Sunbury Lock was on self service, but was full. We waited for boats behind us, and soon there were four going down. Hampton has a very attractive river side, with Garrick’s Temple, and Dave Gilmour’s Astoria floating recording studio. Once again there was a man washing the windows; I wonder if they’re done every day.
At Molesey Lock, we joined a boat which was delighted to find that we were planning to go to Brentford. They’d been having trouble getting hold of CRT to book Thames Lock, but knew that because we had a booking there would definitely be someone there to see all of us through. Hampton Court always looks great from the river.
The next section was very windy, and at times the river was quite choppy. But we made it through Kingston and moored up at Teddington at about 12.15. We tried to talk to the lock keeper there to check our timings, but it’s impossible because of Covid measures. Instead, we went and had a nice lunch at The Anglers (but better than last night’s dinner at Thames Court) and did a bit of top-up shopping at a nearby Sainsbury Local. We then had a couple of hours to wait until the right tide time for the tidal section. It was 3.45 when we headed to the lock, with Jan and John that we met earlier, and Gareth on another boat that also wanted to do the journey. It took ages to get through, in spite of the fact that the difference in water levels was negligible. We were put in the huge lock, which has gates half way along.

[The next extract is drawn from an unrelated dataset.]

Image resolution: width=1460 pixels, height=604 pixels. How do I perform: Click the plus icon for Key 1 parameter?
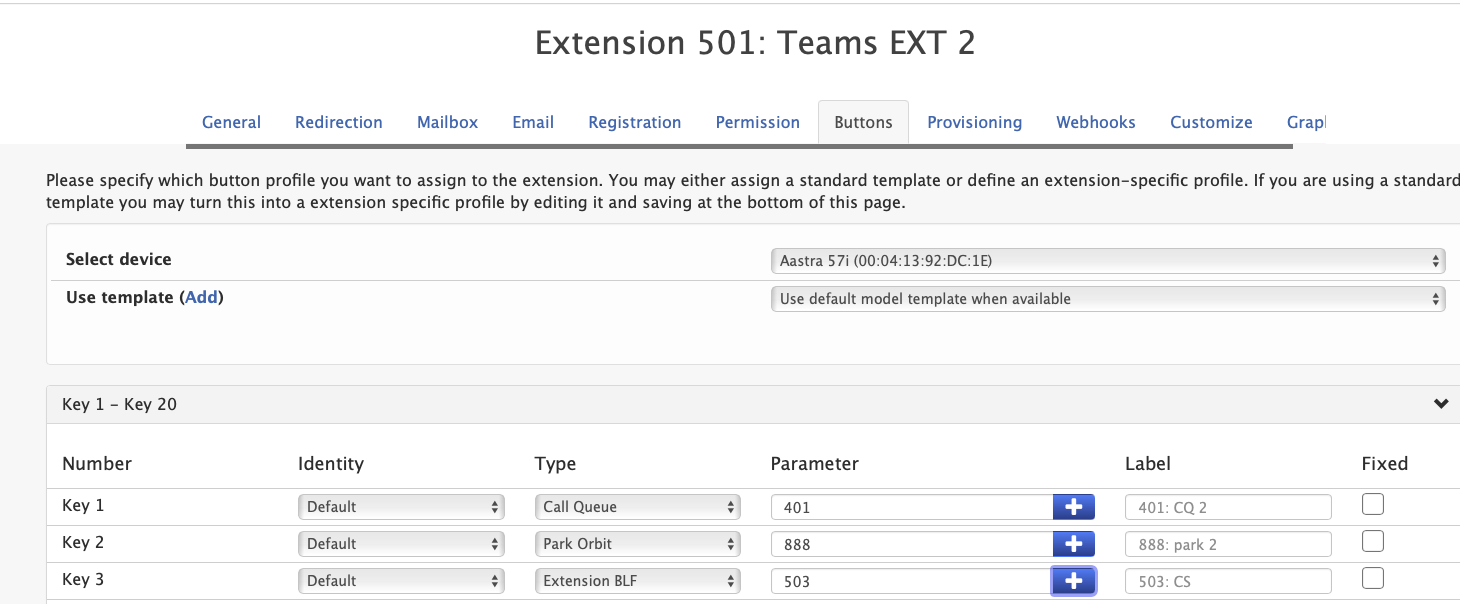click(x=1073, y=507)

At first it felt as if we were struggling to move forward, then as the tide started to fall we sped along at almost 6mph. Turning the corner towards Richmond there’s a great view of the Star and Garter home for disabled servicemen.
In Richmond itself, there were signs that it had been a particularly high tide, as roads were covered with water, and pubs were sweeping water from their gardens. The path along the river was under water, with one guy picking up his bike and carrying it.
As expected, the half tide barrier was up, so we could go straight through the bridge.
When we turned the corner towards Brentford, the wind really got up. The river is wide here and there were proper waves on the water.
The entrance to the Grand Union is not well marked. We were looking out for a big silver sculpture and easily spotted it, but we couldn’t remember which side of it we were supposed to aim. We made the turn and were soon on calmer waters and into Thames Lock. The rise to the semi-tidal waters above was minimal.
The next section is always longer than I expect, with a few bridges. Then at the Brentford Gauging Lock Adrian got off to press the buttons. Once up the lock we were in Brentford Basin.
There were no moorings in the basin, so we carried on round the corner and have stopped opposite the GSK building. It won’t be the quietest mooring of the trip, but it’s only for one night. Jan and John have stopped right behind us.